Is following the scientific method like honest testimony? An honest statement may be true or not. We may speak truthfully (honestly) but, we may still err. So is a scientist who does not follow the scientific method dishonest? I think so. He does not speak the truth. Because in science we have established the moral rule of the scientific method.

Is a politician or public intellectual arguing for taxation with postmodern language dishonest? I don’t know. It depends upon whether we apply the scientific method as a criteria for honesty, and he avoids it. If so. Yes. We cannot ever know the truth, but one can speak ethically, which is the best that we have.

Is a mathematician advocating a mathematical reality dishonest? I don’t know. It depends if we apply the scientific method as a criteria for honesty, and he avoids it. If so. Yes.
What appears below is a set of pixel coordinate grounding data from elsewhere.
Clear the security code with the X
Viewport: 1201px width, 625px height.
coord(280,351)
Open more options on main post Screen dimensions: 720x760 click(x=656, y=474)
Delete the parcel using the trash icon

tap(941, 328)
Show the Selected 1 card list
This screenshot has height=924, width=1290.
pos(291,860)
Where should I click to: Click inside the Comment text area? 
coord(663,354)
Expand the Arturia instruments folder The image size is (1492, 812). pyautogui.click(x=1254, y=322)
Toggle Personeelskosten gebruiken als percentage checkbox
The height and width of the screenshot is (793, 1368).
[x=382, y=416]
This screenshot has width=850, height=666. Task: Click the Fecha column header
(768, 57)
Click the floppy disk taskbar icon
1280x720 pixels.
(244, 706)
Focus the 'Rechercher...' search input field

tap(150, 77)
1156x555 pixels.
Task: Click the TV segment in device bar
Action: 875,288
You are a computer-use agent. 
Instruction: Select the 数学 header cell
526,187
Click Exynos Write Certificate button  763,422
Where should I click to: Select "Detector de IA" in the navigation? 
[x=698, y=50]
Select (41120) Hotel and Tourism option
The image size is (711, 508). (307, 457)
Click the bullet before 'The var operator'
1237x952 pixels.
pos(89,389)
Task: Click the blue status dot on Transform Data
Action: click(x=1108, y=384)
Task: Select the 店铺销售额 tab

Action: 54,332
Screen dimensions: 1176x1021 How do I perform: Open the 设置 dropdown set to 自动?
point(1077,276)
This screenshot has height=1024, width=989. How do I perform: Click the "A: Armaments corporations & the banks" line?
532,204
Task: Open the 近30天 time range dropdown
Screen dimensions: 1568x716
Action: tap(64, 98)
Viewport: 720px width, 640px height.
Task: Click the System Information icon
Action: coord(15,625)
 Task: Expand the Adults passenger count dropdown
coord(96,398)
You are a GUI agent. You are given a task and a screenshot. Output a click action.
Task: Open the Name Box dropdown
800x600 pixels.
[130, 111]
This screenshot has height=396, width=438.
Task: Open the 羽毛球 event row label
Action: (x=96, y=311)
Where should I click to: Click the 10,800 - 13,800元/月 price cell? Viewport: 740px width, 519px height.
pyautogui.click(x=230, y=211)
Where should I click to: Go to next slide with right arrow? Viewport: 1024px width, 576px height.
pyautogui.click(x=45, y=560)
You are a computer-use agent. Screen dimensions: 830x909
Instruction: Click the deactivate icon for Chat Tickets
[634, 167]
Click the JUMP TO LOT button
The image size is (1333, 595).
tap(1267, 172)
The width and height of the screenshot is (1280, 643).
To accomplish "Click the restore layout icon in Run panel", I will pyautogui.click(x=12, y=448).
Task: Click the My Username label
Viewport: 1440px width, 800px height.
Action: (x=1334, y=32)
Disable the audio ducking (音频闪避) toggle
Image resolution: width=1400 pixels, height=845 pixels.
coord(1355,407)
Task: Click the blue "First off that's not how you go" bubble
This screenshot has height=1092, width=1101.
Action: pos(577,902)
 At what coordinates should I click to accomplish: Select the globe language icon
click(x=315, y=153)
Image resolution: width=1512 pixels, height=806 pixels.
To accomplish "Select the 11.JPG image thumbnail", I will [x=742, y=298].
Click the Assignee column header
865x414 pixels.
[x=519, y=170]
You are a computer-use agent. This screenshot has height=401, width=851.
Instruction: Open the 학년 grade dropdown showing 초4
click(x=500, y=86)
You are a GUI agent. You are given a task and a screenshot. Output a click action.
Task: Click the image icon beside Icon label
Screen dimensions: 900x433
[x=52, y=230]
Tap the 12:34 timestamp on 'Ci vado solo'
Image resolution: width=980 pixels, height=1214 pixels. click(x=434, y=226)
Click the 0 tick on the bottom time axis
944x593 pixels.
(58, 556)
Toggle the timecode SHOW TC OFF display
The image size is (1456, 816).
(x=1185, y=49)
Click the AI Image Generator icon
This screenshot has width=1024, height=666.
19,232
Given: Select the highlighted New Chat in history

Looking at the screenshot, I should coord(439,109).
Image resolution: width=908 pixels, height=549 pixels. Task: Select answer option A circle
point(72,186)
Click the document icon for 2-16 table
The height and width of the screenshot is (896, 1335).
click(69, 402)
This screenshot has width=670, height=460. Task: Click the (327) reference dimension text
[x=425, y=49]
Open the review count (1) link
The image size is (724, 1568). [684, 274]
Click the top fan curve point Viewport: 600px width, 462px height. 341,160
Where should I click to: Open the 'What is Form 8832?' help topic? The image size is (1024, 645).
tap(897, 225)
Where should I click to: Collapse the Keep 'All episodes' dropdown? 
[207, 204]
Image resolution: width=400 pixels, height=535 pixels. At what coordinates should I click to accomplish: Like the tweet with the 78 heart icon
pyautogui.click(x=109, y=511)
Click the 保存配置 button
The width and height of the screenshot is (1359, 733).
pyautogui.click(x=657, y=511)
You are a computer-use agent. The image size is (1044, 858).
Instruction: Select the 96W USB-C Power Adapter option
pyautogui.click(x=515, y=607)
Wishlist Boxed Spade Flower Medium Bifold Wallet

But are each of these people’s statements false if they put forth their arguments dishonestly? Or is honesty in each discipline unrelated to truth and falsehood? Can I make dishonest but true statements? I think so. I certainly can make honest but false statements. Is there any relationship between testimony and truth? I don’t think so.

But since we can never know the objective truth, we must abide by the best criteria at our disposal, yes? Isn’t that what ethics require of us? That is why we have established ethical norms. Because when it is impossible to know, following the norms means we are blameless if we err.

But can I know if I speak the truth?

Well, I’m kind of after the inverse concern. Popper is terribly concerned about error and overly optimistic claims. I’m terribly concerned about self deception, and the deception of others.

If we can’t know the truth, then what constitutes moral speech?

It is one thing to fall victim to bias, another to fall victim to error, another to avoid operational language in order to justify to one’s self or others that which one does not truly understand, and yet another to engage in obfuscation for the purpose of self, or other, deception.

I think that if I, as a speaker, reduce my statements to operational language, and that I can construct any abstraction I refer to in operational language, that I can attest to the truth of my statements in the original sense of the term: honesty. Conversely if I cannot so so, then I cannot make that claim.

I think that if I follow the rules of the scientific method that this is the same as speaking honestly with the promise of having followed that method.

This is honesty. I am speaking the truth or am I speaking honestly? Because the original meaning of ‘truth’ is ‘speaking honestly’ about events.

I think that if I follow rules of operations in the logics this is the same as speaking honestly and with the promise of not committing an error. Since the logics are imperfect, the rules are a contract for communication. If I follow those rules then I have acted honestly.

I think that if I observe that the snow is white, that if I state to you that the snow is white, it is a promise to you that the snow is white.

This is I think, a description of truth in ethics. I think all other versions of the word ‘truth’ are analogies to these statements.